The next regular session of the CoA is tentatively scheduled on June 11 and 12, according to the Geneva trade official.

The Philippine delegation made the statement after Canberra sought for an update on Manila’s efforts to convert the QR into tariffs during the COA meeting on February 20.

The Australian government has been keenly monitoring the country’s removal of rice QR, following the expiration of the Philippines’s waiver on the special treatment of rice on June 30, 2017.

The Australian delegation to the WTO had also sought updates from the Philippines regarding its tariffication process during the CoA meeting last October.

After the Philippine delegation delivered its statement, the trade official said the delegation from the European Union (EU) reminded the Philippines and other WTO member-countries that they are duty bound to fulfill their trade commitments.

“After Philippines’s statement, the EU took the floor to thank the Philippines and expressed its systemicinterest in the subject. The EU urged all members to adhere to the decisions taken in the WTO,” the official said.

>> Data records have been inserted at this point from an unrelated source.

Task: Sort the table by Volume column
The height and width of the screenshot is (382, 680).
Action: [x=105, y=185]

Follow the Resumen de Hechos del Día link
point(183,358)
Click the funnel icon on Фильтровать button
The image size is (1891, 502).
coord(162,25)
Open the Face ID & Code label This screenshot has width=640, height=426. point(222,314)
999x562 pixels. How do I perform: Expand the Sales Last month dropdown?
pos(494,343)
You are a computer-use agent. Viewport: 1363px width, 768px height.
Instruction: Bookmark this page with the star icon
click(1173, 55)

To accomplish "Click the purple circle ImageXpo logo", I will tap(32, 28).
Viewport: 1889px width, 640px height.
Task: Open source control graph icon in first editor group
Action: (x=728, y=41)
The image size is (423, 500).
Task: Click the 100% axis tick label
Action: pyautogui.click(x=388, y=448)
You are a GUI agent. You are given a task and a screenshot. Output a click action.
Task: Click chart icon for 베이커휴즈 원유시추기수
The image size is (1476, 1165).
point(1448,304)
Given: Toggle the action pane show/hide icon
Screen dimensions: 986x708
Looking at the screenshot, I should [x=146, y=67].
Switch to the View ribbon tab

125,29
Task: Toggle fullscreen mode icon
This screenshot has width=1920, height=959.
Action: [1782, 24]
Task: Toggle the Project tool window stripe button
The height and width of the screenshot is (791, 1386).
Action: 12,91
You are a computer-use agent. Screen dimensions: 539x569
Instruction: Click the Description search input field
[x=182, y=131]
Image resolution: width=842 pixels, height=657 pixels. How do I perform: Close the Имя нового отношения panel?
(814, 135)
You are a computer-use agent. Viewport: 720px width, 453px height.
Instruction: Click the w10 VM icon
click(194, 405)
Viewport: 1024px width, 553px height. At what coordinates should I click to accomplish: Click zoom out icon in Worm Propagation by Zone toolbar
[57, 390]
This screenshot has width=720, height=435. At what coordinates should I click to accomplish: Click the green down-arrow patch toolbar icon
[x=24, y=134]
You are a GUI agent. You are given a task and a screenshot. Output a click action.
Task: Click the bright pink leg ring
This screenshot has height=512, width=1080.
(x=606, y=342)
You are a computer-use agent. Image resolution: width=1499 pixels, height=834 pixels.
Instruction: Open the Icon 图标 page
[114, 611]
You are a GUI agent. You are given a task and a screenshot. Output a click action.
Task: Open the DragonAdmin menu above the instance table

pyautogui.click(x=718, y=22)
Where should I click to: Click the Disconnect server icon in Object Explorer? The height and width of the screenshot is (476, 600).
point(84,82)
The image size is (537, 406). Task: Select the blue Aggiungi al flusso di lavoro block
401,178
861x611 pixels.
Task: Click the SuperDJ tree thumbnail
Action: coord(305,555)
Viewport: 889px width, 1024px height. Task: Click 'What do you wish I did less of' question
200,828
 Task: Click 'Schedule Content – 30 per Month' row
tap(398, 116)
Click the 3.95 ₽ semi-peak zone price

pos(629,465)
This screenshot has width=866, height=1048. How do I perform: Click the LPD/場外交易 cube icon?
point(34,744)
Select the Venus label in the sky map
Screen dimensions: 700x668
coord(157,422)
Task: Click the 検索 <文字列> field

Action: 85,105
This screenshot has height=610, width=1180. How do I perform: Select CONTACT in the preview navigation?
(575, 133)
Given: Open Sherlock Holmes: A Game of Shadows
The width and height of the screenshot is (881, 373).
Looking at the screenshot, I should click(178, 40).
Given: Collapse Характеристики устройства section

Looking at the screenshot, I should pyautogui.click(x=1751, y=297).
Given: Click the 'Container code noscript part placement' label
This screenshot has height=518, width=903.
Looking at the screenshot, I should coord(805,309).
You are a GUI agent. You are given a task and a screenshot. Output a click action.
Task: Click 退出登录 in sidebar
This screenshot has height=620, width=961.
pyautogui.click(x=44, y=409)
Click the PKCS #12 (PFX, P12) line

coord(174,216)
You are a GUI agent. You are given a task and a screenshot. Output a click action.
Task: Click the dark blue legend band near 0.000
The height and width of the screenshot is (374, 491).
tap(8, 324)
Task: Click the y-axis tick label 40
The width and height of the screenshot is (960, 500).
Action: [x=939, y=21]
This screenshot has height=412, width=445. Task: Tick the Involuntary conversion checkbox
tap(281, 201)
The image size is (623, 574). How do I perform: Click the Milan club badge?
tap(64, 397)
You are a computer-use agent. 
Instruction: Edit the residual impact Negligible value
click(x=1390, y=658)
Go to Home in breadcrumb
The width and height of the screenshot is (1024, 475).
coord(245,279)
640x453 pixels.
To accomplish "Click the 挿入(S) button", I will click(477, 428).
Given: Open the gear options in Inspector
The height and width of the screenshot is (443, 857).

On July 24, 2014, the WTO General Council approved the Philippines’s waiver on the special treatment on rice, allowing Manila to keep its QR on rice until June 30, 2017. The WTO General Council approved the waiver on the condition that the Philippines will subject its rice imports to ordinary custom duties starting July 1, 2017.

“At the expiration of this waiver, and no later than June 30, 2017, the importation of rice shall be subject to ordinary customs duties in accordance with paragraph 10 of Annex 5, Section B, of the Agreement on Agriculture,” the WTO General Council decision read.

Earlier, House Committee on Agriculture and Food Chairman Party-list Rep. Jose T. Panganiban Jr. of Anac IP told the BusinessMirror that the lower chamber remains committed to pass the bill abolishing the rice QR by March.

Panganiban said the QR bill is under deliberation in the House Committee on Appropriations. After it passes the Committee on Apropariations, Panganiban said he expects the bill to be at the plenary level by early-March.

The Senate is also targeting to pass its version of the rice tariff bill by March, according to Sen. Cynthia A. Villar, chairman of the Senate Committee on Agriculture and Food.

The Philippines is under pressure to convert its QR into tariff after the waiver on the special treatment on rice expired last June 30. The expiration of the waiver meant that Manila can no longer impose the nontariff measure.

To avoid possible trade disputes, President Duterte issued an executive order which retained the country’s rice concessions as “a sign of goodwill” to the country’s trade partners while RA 8178 is being amended.

However, economists and government officials have noted that retaining the concessions is not a guarantee that trading partners will not file a complaint against the Philippines before the WTO for not converting the QR into tariffs.